Given information: Begin

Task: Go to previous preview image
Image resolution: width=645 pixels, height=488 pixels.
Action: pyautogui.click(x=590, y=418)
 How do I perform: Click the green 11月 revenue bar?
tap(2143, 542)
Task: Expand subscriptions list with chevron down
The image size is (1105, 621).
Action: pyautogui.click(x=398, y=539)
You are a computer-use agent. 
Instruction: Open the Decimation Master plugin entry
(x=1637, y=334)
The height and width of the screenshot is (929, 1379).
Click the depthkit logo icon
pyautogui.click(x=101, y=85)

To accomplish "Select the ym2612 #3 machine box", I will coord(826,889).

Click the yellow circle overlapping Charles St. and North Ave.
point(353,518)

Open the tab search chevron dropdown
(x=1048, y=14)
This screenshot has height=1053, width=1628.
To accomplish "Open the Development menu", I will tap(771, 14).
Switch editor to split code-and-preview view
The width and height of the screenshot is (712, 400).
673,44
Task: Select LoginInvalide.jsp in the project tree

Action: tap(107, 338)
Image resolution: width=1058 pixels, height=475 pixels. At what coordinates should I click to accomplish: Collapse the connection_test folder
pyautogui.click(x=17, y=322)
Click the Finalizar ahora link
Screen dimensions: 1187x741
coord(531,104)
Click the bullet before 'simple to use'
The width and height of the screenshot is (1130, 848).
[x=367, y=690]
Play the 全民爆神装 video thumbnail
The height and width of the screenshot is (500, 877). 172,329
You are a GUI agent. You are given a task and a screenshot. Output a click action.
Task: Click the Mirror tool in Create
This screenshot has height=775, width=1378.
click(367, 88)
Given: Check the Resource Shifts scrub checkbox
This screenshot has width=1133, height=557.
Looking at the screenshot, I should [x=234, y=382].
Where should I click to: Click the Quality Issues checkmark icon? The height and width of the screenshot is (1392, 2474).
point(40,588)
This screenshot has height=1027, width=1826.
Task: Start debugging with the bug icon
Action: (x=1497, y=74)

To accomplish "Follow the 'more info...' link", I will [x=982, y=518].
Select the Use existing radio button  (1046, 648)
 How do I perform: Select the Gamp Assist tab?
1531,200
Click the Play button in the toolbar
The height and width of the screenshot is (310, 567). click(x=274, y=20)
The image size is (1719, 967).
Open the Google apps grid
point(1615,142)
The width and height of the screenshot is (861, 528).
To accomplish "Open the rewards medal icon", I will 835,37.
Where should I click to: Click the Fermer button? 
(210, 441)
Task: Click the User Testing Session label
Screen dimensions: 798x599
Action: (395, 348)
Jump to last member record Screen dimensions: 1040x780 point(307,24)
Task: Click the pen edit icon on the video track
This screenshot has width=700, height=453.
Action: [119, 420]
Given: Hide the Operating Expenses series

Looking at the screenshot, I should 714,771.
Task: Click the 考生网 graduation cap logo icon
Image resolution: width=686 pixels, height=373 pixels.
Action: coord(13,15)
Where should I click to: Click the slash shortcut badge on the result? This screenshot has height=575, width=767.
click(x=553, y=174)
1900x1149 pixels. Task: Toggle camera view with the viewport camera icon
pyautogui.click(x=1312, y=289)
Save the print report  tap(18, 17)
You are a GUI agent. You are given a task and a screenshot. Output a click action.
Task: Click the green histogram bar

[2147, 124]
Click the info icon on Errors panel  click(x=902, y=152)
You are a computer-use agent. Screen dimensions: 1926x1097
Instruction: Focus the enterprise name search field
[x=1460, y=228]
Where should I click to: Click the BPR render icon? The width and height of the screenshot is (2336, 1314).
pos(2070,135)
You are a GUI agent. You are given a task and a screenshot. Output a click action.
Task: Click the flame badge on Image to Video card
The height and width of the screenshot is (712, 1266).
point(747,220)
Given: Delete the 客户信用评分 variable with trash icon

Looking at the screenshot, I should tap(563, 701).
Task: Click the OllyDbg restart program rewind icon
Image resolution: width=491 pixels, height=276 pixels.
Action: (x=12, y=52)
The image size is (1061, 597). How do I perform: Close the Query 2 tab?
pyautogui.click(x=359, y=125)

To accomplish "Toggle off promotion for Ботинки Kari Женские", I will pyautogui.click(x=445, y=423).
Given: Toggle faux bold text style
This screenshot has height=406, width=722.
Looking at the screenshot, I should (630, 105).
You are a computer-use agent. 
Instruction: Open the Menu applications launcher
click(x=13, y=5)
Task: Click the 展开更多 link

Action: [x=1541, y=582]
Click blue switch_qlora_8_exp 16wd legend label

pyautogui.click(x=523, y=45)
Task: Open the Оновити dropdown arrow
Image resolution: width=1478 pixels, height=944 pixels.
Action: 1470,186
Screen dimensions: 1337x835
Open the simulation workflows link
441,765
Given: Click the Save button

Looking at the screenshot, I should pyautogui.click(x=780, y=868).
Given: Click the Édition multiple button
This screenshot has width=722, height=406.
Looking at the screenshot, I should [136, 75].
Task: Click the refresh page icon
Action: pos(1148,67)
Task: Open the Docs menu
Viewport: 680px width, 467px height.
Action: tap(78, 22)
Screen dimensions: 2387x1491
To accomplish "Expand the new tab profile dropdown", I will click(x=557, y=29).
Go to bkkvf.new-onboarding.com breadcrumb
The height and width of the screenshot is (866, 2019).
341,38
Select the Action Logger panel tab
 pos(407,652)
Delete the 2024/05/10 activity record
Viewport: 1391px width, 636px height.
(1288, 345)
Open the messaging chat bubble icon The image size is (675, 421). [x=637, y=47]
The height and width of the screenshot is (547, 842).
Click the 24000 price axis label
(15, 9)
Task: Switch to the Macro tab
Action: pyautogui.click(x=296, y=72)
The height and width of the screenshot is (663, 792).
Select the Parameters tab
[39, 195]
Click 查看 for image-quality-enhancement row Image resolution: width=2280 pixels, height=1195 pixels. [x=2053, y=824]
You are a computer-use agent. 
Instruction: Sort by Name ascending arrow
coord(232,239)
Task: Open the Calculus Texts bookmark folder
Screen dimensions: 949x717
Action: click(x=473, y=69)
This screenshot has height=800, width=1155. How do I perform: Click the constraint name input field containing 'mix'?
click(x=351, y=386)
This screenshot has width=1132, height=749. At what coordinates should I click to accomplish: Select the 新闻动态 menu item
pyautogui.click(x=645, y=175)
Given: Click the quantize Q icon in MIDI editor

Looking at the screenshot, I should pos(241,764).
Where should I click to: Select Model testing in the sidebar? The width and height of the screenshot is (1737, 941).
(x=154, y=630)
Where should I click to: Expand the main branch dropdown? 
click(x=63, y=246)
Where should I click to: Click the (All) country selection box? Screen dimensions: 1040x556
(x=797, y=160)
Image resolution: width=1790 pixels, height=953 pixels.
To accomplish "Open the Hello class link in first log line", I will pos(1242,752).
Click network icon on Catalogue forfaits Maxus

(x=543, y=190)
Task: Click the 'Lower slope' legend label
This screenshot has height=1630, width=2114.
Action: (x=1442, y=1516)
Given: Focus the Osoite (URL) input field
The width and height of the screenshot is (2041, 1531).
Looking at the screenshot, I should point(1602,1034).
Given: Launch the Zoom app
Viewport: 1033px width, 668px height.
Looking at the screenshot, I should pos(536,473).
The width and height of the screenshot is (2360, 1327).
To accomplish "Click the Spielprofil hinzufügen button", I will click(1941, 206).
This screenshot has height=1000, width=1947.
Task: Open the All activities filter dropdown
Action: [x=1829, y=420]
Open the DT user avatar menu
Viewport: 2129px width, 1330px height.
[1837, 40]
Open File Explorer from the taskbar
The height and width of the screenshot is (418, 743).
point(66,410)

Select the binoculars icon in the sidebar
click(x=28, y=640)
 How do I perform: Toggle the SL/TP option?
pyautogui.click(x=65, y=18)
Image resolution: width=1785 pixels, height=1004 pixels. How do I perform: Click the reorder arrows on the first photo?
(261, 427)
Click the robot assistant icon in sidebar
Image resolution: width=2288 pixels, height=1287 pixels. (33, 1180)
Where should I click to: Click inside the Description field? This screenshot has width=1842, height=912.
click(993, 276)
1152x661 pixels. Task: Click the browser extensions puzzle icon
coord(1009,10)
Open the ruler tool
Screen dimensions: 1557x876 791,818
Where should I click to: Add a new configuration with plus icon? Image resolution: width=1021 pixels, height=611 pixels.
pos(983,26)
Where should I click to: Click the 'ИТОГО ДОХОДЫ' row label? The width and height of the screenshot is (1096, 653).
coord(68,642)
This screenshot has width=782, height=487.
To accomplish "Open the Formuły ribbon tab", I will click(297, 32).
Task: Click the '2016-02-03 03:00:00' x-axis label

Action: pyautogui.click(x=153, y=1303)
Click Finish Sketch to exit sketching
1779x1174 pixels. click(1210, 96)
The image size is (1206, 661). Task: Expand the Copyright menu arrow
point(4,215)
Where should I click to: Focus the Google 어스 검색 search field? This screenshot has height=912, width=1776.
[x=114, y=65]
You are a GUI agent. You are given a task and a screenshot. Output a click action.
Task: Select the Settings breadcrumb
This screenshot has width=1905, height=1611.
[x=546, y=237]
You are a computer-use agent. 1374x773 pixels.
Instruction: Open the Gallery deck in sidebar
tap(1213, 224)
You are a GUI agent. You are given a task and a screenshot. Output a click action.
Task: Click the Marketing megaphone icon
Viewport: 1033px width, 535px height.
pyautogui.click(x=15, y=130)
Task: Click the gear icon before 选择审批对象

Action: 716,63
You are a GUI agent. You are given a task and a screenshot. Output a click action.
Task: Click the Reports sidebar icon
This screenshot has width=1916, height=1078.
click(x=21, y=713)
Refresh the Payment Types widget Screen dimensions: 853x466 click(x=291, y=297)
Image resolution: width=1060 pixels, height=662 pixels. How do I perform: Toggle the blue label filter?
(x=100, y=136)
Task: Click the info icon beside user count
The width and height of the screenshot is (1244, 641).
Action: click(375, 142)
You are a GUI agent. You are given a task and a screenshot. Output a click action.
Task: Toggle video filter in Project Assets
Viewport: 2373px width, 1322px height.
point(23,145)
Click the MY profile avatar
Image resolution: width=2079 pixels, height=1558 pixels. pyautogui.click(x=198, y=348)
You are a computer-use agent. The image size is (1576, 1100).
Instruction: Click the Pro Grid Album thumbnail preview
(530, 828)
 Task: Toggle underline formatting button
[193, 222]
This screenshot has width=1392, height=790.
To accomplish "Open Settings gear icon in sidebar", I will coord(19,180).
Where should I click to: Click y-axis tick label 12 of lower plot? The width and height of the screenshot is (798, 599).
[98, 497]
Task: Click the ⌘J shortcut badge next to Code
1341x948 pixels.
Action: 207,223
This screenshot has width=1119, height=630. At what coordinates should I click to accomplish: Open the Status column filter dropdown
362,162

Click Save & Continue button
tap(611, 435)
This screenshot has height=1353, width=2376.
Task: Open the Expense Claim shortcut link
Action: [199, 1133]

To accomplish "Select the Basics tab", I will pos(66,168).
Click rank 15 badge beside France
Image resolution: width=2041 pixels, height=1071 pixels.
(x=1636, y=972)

Given information: End

## Problem statement:
Copy out every line above where "Settings" is present.

## Written answer:
Task: Select the Settings breadcrumb
To accomplish "Open Settings gear icon in sidebar", I will coord(19,180).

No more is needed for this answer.